I've got a holiday I'd like to start but it would probably be locked down. Would it be the first on THR? If so I might give complete details, including secret rituals, just to have the honor of causing the first lock down.:cool:
 
Neither Ms. Coulter nor townhall.org can be considered an unbiased source. I'd want independent verification before I bought into something like this.
 
Kwanzaa was created in 1966 by Ron Karenga was denounced by the Black Panthers in 1969, and was sentenced in 1971 for counts of felonious assault and false imprisonment.
Is it safe to assume that Mr. Karenga is a black seperatist and supremist?
I have to question someones sanity for participating in a phony holiday created by a lunatic.

http://http://dartreview.com/issues/1.15.01/kwanzaa.html
The Story of Kwanzaa
From the Dartmouth Review
On December 26, 1966 Ron Karenga and his family and friends lit the Unity candle, the Umoja candle, and commenced the first Kwanzaa.

● **GIVEN INSTRUCTION 1**
Copy the passage of the forum thread about Kwanzaa between "Neither Ms. Coulter" and "and false imprisonment.", inclusive.

● **RECORDS SUPPLIED**
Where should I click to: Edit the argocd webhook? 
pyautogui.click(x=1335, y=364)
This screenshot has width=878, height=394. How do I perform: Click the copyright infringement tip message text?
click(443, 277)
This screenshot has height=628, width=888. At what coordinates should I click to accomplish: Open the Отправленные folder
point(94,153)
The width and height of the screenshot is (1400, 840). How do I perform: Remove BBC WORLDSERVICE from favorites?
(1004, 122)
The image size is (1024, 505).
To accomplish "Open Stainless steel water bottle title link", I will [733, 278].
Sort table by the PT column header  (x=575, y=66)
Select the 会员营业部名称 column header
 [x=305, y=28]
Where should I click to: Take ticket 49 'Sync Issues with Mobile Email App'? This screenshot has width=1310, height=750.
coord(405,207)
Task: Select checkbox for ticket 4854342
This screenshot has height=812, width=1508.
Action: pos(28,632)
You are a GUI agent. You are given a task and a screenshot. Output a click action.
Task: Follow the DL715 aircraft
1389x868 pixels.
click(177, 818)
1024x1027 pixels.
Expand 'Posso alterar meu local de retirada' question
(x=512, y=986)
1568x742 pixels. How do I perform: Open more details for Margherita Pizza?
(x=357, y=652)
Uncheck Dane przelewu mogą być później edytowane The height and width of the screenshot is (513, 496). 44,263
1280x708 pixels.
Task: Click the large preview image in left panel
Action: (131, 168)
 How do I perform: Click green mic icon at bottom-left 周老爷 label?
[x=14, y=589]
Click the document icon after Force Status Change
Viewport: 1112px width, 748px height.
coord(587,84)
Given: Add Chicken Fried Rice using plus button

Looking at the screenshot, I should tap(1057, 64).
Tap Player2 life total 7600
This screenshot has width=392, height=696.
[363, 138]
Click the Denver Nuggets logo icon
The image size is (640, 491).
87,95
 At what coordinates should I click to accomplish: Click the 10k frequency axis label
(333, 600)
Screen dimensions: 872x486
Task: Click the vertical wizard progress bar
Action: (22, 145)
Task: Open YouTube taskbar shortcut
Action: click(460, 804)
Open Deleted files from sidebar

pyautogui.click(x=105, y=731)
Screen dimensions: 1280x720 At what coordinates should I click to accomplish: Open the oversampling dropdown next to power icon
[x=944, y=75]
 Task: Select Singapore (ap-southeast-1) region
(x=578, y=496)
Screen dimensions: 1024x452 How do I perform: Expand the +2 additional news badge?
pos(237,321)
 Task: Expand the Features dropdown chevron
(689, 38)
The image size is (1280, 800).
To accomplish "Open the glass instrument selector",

● **GIVEN INSTRUCTION 2**
Set down, word for word, the rows between the lines holding "The image size is (1024, 505)." and "Action: pos(28,632)", inclusive.

● **EXERCISE RESULT 1**
Neither Ms. Coulter nor townhall.org can be considered an unbiased source. I'd want independent verification before I bought into something like this.
 
Kwanzaa was created in 1966 by Ron Karenga was denounced by the Black Panthers in 1969, and was sentenced in 1971 for counts of felonious assault and false imprisonment.

● **EXERCISE RESULT 2**
The image size is (1024, 505).
To accomplish "Open Stainless steel water bottle title link", I will [733, 278].
Sort table by the PT column header  (x=575, y=66)
Select the 会员营业部名称 column header
 [x=305, y=28]
Where should I click to: Take ticket 49 'Sync Issues with Mobile Email App'? This screenshot has width=1310, height=750.
coord(405,207)
Task: Select checkbox for ticket 4854342
This screenshot has height=812, width=1508.
Action: pos(28,632)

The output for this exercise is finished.